Vers 1850 — j’ai perdu la date précise — l’archevêque de Rio-Janeiro a permis à une protestante qui s’était convertie au catholicisme de se remarier du vivant de son premier mari resté protestant. Un fait analogue a eu lieu à Mexico en 1865. La même chose a eu lieu en 1870 à Philadelphie. J’en parle au long un peu plus loin.

En 1876, M. Gladstone a cité un autre cas que je crois devoir reproduire ici, parce que le cardinal Manning, en répondant à autre chose, semble n’avoir pas osé toucher au fait que voici. (Je traduis) :


Il y a un peu plus de trente ans, dit M. Gladstone, X., sujet anglais, se marie à X., en pays étranger, mais sous les dispositions d’un acte du Parlement, devant le chapelain de l’ambassade d’Angleterre et dans la maison et en présence de l’ambassadeur. Tous deux étaient anglicans. Ils vécurent ensemble plus d’un quart de siècle et leurs enfants parvinrent à l’âge adulte. Dans les dernières années de cette union, le mari forma une liaison adultère avec une femme étrangère.[1] Après une longue patience de la part de l’épouse une séparation eut lieu. Peu de temps après le mari se fit catholique et il y a quatre ans, par l’autorité de quelques ecclésiastiques romains, et dans une église catholique romaine anglaise, il célébra un autre mariage avec sa compagne de désordre. Un haut fonctionnaire ecclésiastique l’informa subséquemment qu’il devait obtenir une décision de Rome. Il en fit la demande et on rendit la décision que le premier mariage était nul et le second valide.

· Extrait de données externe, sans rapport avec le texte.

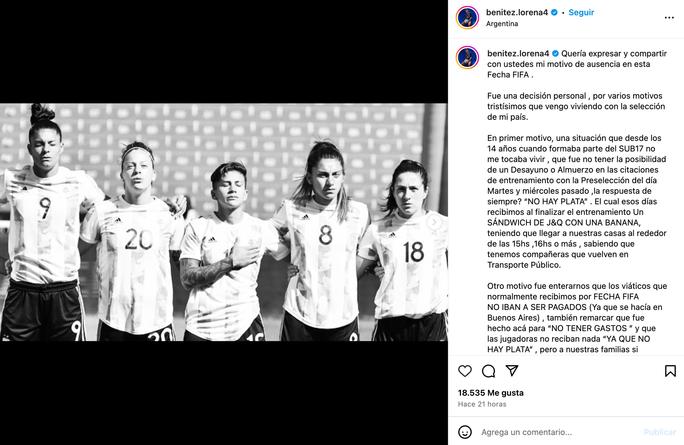The image size is (684, 445).
Task: Share post using paper plane icon
Action: pos(512,371)
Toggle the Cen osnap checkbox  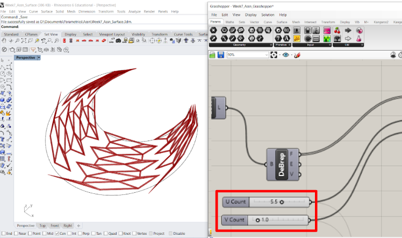click(56, 233)
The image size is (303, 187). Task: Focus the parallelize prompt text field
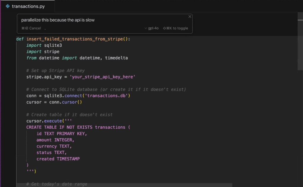58,20
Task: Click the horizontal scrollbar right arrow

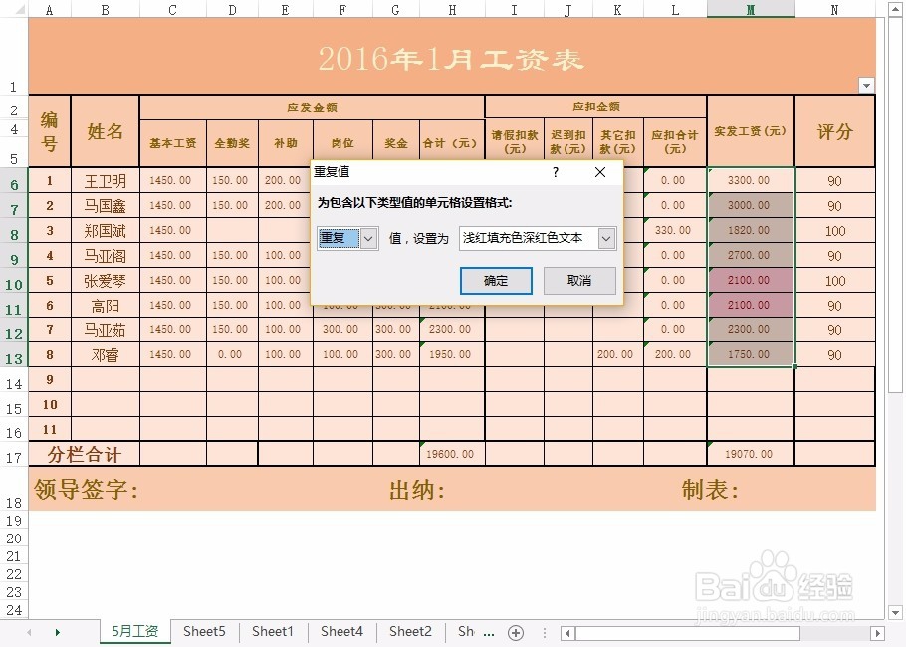Action: pos(877,631)
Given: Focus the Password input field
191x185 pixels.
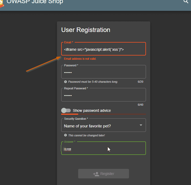Looking at the screenshot, I should pos(103,72).
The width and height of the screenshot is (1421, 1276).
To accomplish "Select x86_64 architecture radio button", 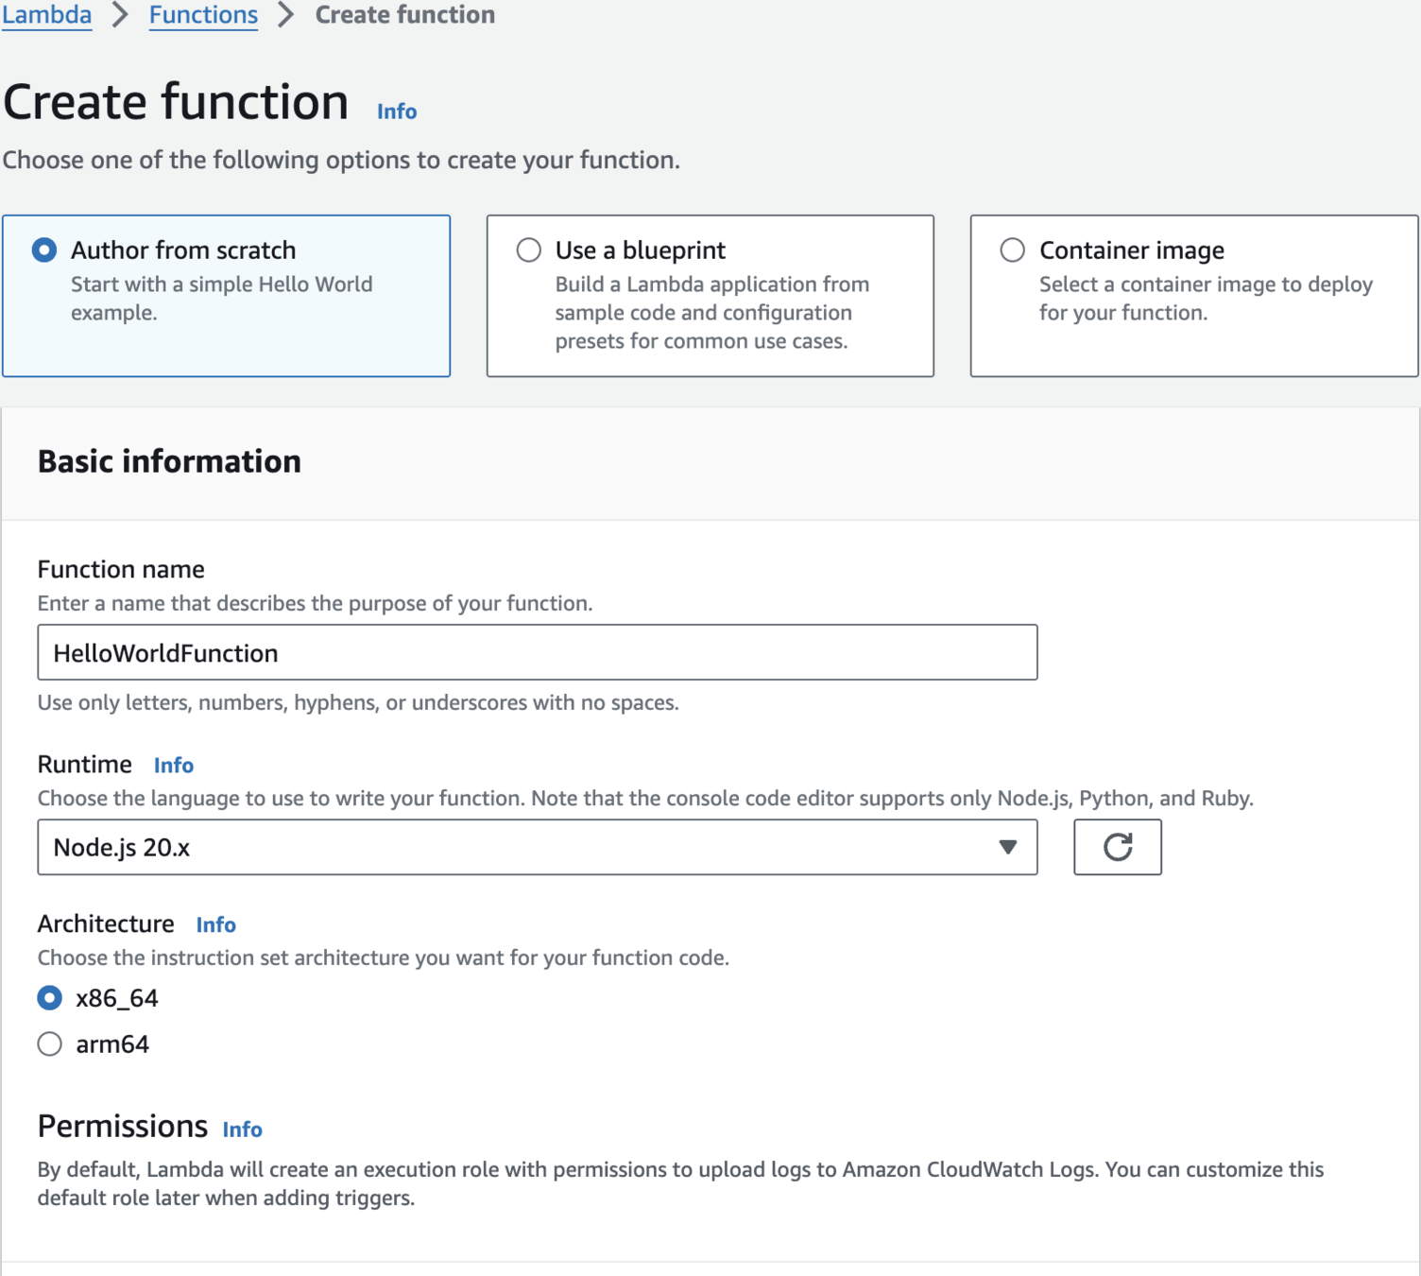I will pos(50,998).
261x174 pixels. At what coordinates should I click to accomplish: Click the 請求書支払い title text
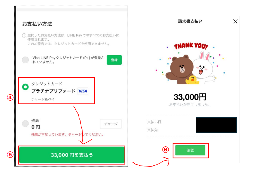click(x=190, y=21)
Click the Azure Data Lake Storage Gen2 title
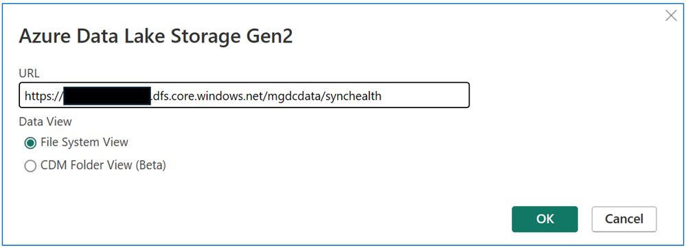 click(x=155, y=38)
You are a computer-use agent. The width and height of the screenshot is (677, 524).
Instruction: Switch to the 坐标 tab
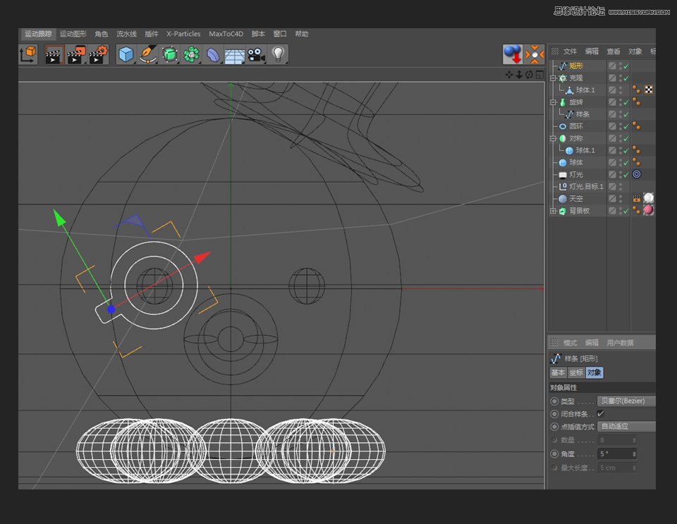click(x=576, y=373)
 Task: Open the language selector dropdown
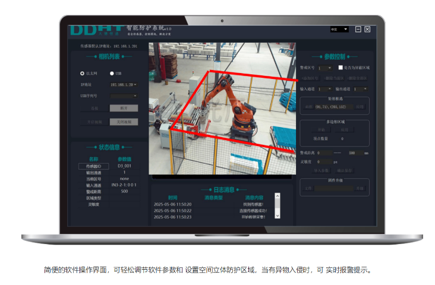click(x=339, y=29)
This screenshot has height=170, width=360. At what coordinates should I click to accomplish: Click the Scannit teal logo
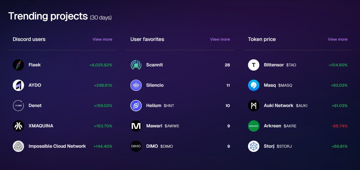[136, 65]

En même temps la femme délaissée s’adressa à la cour — le tribunal civil — pour faire déclarer sa position régulière. Elle fut déclarée seule femme légitime et le mari bigame admit qu’elle l’était aux yeux de la loi anglaise. Celui-ci avait emmené dans l’héritage paternel, dans le comté de… — sujet à la juridiction de la loi anglaise — cette deuxième femme, l’y avait introduite comme sa femme légitime et avait demandé qu’on la regardât comme telle, le tout au grand scandale des voisins qui connaissaient parfaitement sa vraie femme. Il fit aussi enregistrer comme légitimes les enfants qu’il avait eus de la seconde. Et un témoin des faits affirma que cette femme recevait des visites au domicile de son mari et était traitée et admise comme femme légitime par des prêtres catholiques et des sœurs de charité.


Voilà ce que l’Église appelle veiller sur les bonnes mœurs : permettre à un homme d’abandonner sa femme et ses enfants, après plus de vingt-cinq ans de cohabitation constante, pourvu qu’il entre dans la vraie religion !

On pourrait peut-être observer ici que cette vraie religion devrait au moins l’informer qu’il a commis un acte d’une immoralité flagrante en abandonnant ainsi femme et enfants pour simple raison de lubricité. Une religion vraie, des ministres du Seigneur qui ont toujours le mot bonnes mœurs à la bouche, pourraient peut-être se croire obligés de brider pareil libertinage au lieu de l’encourager. Appartenait-il bien au pape et aux évêques de faire servir la religion d’excuse à pareil acte : remplacer la femme légitime par la concubine ? Il est vrai que le mot concubine n’effraie guère l’Église : il y a quinze siècles qu’elle tolère la chose dans son propre sein !

On peut me dire sans doute que, n’ayant pas les grâces d’état ni les lumières du Saint-Esprit, je devrais trembler à la seule idée de risquer une observation sur ces choses abscondes ; mais mon simple bon sens ne me donne pas une très haute idée des grâces d’état qui empêchent de voir le libertinage, le manque de cœur et le mépris du devoir là où ils se trouvent pour ne pas les voir là où ils sont.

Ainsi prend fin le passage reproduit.